• EXTRACT PROVIDED

OPINION OF THE COURT
Memorandum.
The judgment of the Appellate Division should be affirmed, with costs.
Insofar as the petition seeks relief by way of prohibition, it is predicated on the concept that, by allowing over three years to elapse from petitioner’s guilty plea without sentencing her and then adjourning the motion for a further year, respondent lost jurisdiction of the matter. The first three years were at petitioner’s behest, however, and under the circumstances of this case the additional time does not constitute such an “extremely long and unreasonable” delay (People ex rel. Harty v Fay, 10 NY2d 374, 379) as to divest the court of its power to sentence.
Denial of mandamus relief was also proper. Mandamus will lie to compel the determination of a motion (Matter of Briggs v Lauman, 21 AD2d 734, mot for lv to app den 15 NY2d 481; see Matter of Legal Aid Soc. v Scheinman, 73 AD2d 411, 413, affd 53 NY2d 12; Matter of National Auto Weld v Clynes, 89 AD2d 689) as well as to compel a trial court to proceed with sentencing (CPL 380.30, subd 1; Matter of Hogan v Bohan, 305 NY 110; see People ex rel. Prosser v Martin, 306 NY 710). Here, however, sentencing has been delayed at petitioner’s request, and in view of the medical testimony that further treatment might improve *628petitioner’s physical condition, we cannot say in this instance that it was an abuse of discretion for the Trial Judge to postpone disposition of the motion to dismiss pending receipt of a further medical report as to the success of such treatment.
Chief Judge Cooke and Judges Jasen, Jones, Wachtler, Meyer and Simons concur.
On review of submissions pursuant to rule 500.2 (b) of the Rules of the Court of Appeals (22 NYCRR 500.2 [g]), judgment affirmed, with costs, in a memorandum.

Source data

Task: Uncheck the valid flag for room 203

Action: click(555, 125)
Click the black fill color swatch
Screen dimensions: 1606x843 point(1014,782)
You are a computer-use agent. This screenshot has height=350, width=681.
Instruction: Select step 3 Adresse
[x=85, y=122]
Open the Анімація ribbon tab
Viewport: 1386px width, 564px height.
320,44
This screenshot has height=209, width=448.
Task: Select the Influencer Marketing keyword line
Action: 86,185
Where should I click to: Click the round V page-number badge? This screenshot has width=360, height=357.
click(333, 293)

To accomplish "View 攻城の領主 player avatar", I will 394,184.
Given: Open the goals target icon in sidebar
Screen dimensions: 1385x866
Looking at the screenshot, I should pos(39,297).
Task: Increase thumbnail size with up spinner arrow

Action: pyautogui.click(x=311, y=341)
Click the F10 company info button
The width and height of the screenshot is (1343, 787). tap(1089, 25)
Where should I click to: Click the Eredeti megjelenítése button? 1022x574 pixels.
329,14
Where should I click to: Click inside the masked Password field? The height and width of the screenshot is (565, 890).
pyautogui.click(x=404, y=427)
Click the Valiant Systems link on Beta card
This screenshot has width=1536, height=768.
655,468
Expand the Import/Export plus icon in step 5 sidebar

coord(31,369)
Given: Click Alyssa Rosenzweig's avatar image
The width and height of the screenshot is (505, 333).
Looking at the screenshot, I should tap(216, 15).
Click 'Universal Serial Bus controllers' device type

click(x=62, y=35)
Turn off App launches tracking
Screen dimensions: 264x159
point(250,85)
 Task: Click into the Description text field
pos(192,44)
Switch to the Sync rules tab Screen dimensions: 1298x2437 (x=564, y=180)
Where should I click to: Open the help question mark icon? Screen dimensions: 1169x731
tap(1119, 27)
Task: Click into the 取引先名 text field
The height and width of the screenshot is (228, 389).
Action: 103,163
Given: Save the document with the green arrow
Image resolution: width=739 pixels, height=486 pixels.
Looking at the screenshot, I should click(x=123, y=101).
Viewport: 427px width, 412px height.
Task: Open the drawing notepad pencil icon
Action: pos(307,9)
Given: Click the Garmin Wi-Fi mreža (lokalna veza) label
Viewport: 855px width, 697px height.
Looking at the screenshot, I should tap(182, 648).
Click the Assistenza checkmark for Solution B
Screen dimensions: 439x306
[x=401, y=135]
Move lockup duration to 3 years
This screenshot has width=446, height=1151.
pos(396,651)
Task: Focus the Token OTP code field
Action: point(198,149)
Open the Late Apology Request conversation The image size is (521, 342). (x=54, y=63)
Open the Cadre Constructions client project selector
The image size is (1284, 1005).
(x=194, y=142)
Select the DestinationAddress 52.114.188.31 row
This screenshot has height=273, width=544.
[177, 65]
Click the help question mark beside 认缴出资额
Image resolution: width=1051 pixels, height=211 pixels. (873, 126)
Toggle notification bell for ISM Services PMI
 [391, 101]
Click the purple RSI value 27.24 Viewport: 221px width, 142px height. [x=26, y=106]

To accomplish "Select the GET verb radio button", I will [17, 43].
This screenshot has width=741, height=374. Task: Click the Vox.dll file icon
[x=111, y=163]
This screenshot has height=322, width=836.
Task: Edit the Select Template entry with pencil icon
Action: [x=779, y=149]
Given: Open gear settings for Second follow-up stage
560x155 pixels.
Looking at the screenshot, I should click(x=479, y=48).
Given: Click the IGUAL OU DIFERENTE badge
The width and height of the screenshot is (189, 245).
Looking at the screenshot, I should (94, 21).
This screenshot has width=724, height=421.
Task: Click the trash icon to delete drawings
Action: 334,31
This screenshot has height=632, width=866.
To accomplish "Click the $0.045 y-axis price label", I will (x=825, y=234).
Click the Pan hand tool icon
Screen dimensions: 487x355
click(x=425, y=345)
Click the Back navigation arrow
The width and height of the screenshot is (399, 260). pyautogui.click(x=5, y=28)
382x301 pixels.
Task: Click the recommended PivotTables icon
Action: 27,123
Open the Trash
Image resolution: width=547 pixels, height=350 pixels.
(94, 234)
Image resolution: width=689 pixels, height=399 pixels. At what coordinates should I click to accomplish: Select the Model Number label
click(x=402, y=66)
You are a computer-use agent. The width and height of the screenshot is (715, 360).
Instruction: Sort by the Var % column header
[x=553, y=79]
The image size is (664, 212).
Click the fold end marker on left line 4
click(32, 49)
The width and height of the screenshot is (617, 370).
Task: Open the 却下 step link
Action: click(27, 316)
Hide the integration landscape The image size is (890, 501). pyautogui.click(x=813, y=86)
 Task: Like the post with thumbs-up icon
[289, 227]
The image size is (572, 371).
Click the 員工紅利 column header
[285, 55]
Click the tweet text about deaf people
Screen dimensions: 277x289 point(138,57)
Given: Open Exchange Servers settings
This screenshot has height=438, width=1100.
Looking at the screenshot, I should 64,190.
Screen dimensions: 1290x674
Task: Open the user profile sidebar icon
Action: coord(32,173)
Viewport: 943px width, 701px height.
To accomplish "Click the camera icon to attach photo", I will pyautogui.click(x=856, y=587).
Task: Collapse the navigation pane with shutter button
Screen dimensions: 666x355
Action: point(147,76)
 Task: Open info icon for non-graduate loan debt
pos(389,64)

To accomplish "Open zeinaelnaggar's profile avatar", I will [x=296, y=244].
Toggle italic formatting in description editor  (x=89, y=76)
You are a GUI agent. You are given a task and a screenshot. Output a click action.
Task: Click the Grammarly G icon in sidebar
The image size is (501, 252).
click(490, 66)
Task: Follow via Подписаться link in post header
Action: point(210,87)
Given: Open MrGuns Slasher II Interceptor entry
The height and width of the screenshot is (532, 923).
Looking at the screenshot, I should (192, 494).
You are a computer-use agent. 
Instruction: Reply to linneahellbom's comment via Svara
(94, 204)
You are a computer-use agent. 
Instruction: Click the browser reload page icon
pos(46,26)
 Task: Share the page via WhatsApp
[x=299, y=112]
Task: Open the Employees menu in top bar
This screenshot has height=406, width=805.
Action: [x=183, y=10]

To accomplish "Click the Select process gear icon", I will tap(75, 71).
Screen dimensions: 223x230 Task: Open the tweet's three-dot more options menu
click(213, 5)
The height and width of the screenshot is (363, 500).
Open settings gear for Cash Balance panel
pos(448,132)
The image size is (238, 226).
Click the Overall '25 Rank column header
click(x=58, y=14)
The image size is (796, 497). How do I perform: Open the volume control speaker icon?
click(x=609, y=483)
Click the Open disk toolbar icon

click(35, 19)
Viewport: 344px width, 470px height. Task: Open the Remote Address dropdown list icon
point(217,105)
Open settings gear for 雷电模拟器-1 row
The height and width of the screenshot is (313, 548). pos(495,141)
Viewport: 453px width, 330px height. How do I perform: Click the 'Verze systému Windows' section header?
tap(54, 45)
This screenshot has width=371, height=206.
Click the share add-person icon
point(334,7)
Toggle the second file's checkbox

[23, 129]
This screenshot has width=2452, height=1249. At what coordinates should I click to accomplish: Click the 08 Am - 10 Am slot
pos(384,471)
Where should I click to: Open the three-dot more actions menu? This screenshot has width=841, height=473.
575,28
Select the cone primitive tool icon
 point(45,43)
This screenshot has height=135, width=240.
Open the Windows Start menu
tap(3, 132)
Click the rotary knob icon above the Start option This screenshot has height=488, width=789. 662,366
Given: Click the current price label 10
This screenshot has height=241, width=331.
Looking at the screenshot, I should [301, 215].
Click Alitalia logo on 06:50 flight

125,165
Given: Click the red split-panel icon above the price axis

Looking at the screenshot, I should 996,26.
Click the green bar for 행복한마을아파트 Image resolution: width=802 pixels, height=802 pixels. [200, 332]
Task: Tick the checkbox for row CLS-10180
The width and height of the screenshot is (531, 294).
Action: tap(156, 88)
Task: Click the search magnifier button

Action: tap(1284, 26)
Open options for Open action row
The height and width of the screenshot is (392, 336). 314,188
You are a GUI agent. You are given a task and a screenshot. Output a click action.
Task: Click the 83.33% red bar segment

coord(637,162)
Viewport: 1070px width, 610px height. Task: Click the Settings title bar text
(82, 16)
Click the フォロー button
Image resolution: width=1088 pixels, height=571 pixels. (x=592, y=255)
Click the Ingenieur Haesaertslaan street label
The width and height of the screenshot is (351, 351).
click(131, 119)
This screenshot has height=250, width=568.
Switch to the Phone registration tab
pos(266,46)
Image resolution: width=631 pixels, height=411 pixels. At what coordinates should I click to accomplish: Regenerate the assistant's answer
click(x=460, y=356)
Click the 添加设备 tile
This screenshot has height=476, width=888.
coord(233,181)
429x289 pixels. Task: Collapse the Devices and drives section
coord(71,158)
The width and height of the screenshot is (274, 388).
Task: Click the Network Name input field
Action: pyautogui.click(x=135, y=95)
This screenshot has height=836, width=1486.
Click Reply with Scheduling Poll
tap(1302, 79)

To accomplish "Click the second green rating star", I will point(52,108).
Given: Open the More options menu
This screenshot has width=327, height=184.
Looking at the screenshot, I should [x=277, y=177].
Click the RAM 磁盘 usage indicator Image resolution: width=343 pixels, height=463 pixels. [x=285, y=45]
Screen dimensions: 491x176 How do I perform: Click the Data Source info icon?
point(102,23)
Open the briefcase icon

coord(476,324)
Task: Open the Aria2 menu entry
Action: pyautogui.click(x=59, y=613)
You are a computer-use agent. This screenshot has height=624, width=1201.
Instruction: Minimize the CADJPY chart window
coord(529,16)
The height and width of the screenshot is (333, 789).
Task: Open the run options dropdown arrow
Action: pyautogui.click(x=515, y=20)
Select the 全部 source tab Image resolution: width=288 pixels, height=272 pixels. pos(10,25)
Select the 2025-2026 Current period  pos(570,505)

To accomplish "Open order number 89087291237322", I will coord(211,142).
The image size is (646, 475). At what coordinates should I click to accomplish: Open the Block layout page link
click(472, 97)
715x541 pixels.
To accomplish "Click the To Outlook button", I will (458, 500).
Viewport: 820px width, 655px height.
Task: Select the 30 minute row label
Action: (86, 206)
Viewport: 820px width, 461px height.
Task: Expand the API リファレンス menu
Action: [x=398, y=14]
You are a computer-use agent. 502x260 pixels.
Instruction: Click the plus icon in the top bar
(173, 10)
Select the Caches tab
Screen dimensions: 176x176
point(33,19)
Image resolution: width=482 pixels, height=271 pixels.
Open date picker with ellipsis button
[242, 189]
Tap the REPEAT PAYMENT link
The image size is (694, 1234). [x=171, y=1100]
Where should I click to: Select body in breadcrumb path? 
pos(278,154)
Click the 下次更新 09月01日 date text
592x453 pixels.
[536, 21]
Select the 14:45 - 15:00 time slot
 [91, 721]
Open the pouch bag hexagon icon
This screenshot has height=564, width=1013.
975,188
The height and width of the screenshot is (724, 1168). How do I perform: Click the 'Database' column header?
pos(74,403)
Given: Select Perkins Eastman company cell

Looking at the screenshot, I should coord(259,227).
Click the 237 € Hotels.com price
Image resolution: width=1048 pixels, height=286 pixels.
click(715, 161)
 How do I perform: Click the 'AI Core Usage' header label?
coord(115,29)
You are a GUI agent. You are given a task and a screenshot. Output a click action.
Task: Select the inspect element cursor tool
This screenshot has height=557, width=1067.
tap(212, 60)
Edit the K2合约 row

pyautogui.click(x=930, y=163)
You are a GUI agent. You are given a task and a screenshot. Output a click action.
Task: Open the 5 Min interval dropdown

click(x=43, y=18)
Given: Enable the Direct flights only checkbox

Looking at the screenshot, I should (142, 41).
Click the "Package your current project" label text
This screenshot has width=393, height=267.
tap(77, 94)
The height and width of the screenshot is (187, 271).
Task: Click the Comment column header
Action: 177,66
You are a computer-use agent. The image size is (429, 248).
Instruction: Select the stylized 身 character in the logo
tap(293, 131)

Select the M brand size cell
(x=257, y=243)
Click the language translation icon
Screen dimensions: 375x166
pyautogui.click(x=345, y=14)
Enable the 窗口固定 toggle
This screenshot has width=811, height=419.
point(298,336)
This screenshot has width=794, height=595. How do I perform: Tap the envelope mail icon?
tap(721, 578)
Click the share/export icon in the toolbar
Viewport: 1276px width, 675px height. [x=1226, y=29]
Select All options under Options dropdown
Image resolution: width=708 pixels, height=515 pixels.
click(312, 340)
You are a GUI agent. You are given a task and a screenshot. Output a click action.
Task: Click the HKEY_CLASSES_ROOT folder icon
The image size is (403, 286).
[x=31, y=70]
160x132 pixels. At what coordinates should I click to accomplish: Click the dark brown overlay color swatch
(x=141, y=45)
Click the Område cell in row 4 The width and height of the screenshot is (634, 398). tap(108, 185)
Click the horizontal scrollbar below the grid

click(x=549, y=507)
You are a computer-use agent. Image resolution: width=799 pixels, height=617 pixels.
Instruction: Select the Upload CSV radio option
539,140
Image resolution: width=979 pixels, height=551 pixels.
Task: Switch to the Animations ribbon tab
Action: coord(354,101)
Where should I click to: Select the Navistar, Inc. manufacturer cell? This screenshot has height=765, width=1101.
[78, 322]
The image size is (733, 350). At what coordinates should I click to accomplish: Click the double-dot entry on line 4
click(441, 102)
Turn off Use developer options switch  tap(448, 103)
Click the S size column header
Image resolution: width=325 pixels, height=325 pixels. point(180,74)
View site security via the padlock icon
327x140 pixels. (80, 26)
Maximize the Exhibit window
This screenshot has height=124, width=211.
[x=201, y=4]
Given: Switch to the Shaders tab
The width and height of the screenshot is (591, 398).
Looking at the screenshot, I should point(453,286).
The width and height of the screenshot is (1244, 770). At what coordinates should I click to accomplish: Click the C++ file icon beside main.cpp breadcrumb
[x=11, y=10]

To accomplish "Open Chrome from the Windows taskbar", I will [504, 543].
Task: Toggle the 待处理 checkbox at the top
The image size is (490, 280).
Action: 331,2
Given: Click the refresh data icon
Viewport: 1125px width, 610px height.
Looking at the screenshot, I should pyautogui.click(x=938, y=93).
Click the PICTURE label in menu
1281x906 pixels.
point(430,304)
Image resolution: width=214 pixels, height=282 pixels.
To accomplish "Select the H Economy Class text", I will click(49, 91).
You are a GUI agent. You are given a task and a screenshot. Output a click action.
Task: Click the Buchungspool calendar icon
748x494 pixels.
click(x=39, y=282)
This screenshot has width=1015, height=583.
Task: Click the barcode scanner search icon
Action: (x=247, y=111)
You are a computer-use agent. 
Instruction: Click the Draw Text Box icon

• WORK ORDER
Condense the paragraph of the court opinion that begins "Insofar as the petition seeks relief by way of prohibition" into a shorter paragraph that keeps its main facts.

• EXERCISE OUTPUT
The prohibition claim rests on the argument that respondent lost jurisdiction by waiting more than three years after petitioner's guilty plea without sentencing her and then adjourning the motion for another year. Petitioner herself caused the first three years of delay. In these circumstances, the added time is not an "extremely long and unreasonable" delay (People ex rel. Harty v Fay) that would strip the court of its power to sentence.